But before that, here's a self-analysis post, the sort of thing I don't usually tend to make. Because basically I don't tend to say anything much unless I've arrived to a conclusion, and I think I've only arrived to a real conclusion two or three days ago.

See, a month or so back I made a resolution not to complain about my life ever. I wouldn't have the right -- having been given further examples of all the ways that life has sucked for dear friends of mine that don't deserve it one bit. So, yo, gods, if you exist and I ever come across you, I may complain about friends' behalf, but not about mine. As a child I may have been pampered but was never neglected. My life may have been largely unproductive -- but never really hard. My love life may have been less than fulfilling -- but yo, there are far far worse things than that.

There's that. But I think that resolution of non-complaining for myself sorta didn't go far *enough*. I still thought it my right to complain and whine over my helplessness and inability to help a friend in need. I no longer think that I have that right either -- nor that I ever had.

This conclusion came about as a result of two events -- one was a bad decision of mine a few weeks ago which ended up (at best) placing emotional burden, I think, on shoulders that already had more than enough to bear. My bad, and I don't know how to apologize enough, though I've tried.

But that wasn't the definitive point. The other, more recent, was my reading a recent book review by Adam Cadre. Read his comments, if you want, before reading my post further. Or don't. Your call.

...

The relevant bit is that, Adam Cadre, as an aside, speaks of the Enneagram, which is a model for personality-categorization I had happened across a long while back, but which I had largely forgotten -- and most certainly forgotten as regards myself.

Now every model has its limitations, and I don't care one bit for the supposed pseudo-scientific or metaphysical underpinning of the Enneagram. But nonetheless the Enneagram is interesting in that reading through the nine types it describes, almost always one can recognize oneself and one's fundamental virtues and failings. You tend to find a type that strikes you as... uncannily true about yourself.

Adam himself mainly speaks about Type 1 - which we may call "the Prophet/Reformer", and about Type 6, which Adam describes as "the Abused Child", though the Enneagram proper calls it differently ("the skeptic" or "the loyalist").

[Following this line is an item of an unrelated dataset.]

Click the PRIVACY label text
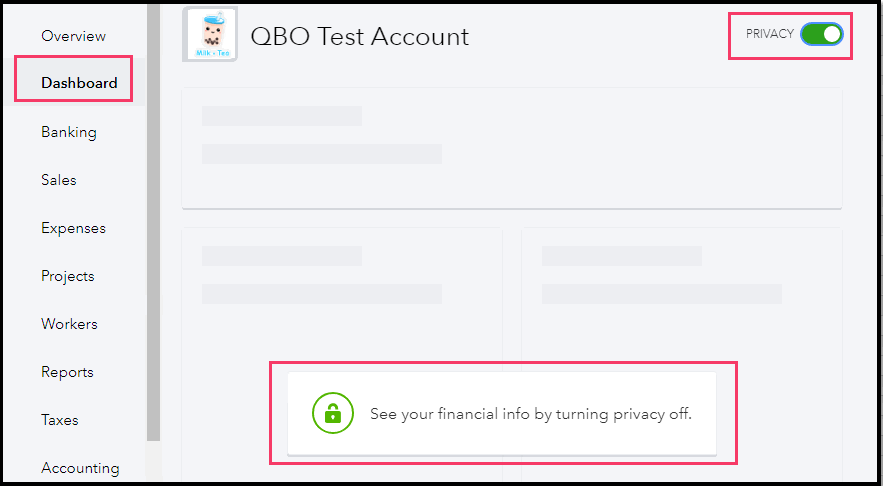883x486 pixels. click(x=769, y=34)
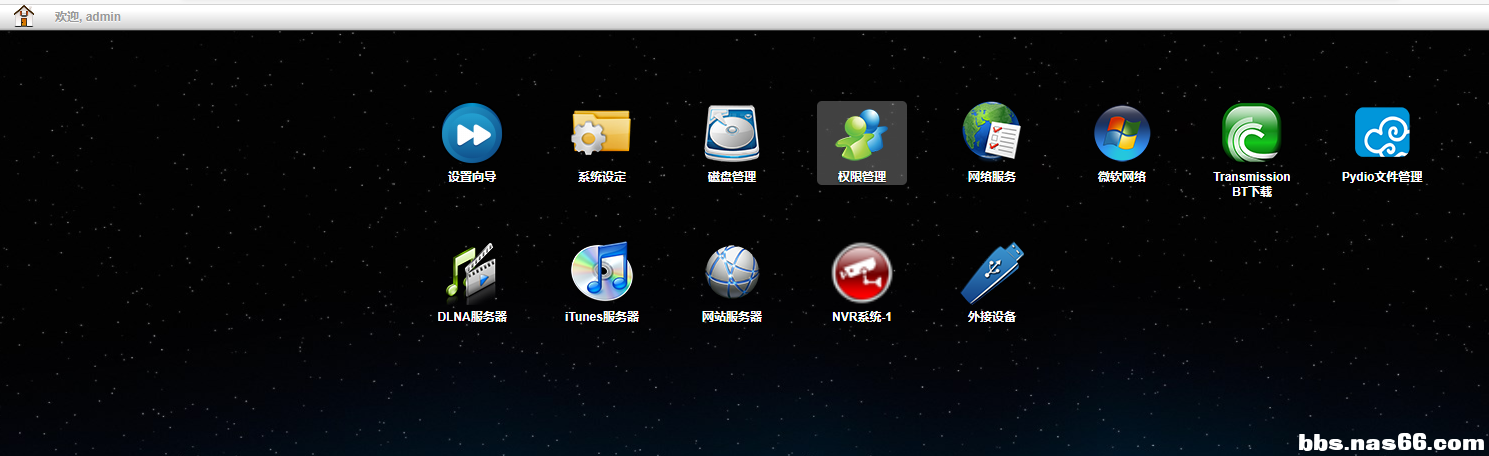
Task: Open DLNA服务器 media icon
Action: tap(471, 272)
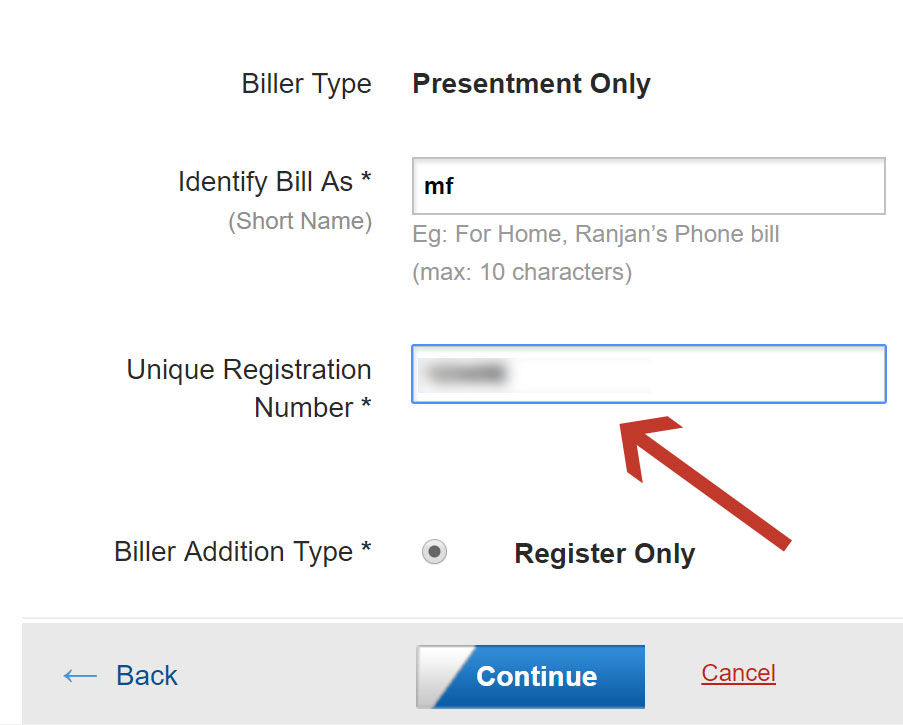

I'm neither type. Rereading the Enneagram, I think I'm mostly Type Two. "The Helper".

The main problem of Types Two is that they tend to confuse their needs with the needs of other. They confuse selflessness and selfishness. They may rush to try to fill the need of others, in order to fulfill their own need to be of help.

To put it simply, Twos' basically altruistic desire to *help* others may sometimes get confused with the selfish desire that *we* help others. And even worse with the desire to be acknowledged for that help.

It irks me. It irks me bad. It irks me that, for all intends and purposes, the healer trying to comfort a wound may subconsciously be a predator sniffing out weakness.

Mind you, I wouldn't (and I don't) feel *guilt* over this: I think it leads to extreme and unhealthy self-flagellation to beat ourselves up over a subconscious we may not even have had. Our choices, our actions and our *conscious* thoughts are more than enough to guilt over -- we definitely don't need to guilt over a subconscious as well.

But nonetheless. I'm irked. As a result -- yo, no more complaining from me. In the end, even whining about my inability to help was just another type of selfish complaining. I don't have the right to complain about such things at all.

If anything truly bad *ever* happens to me, then you'll get to hear some complaining. Hopefully you won't.

[identity profile] nancylebov.livejournal.com 2006-05-13 09:01 pm (UTC)(link)
If you're excuse some advice, why not view not complaining as an experiment rather than an oath? Find out how not complaining (possibly for an extended period) affects your life.

I've only read a little about the Enneagram, but what I've gathered is that everyone has a wound which causes them to stiffen into a type--you can't make your type go away, but you can become less compulsive about it and find the good uses for it.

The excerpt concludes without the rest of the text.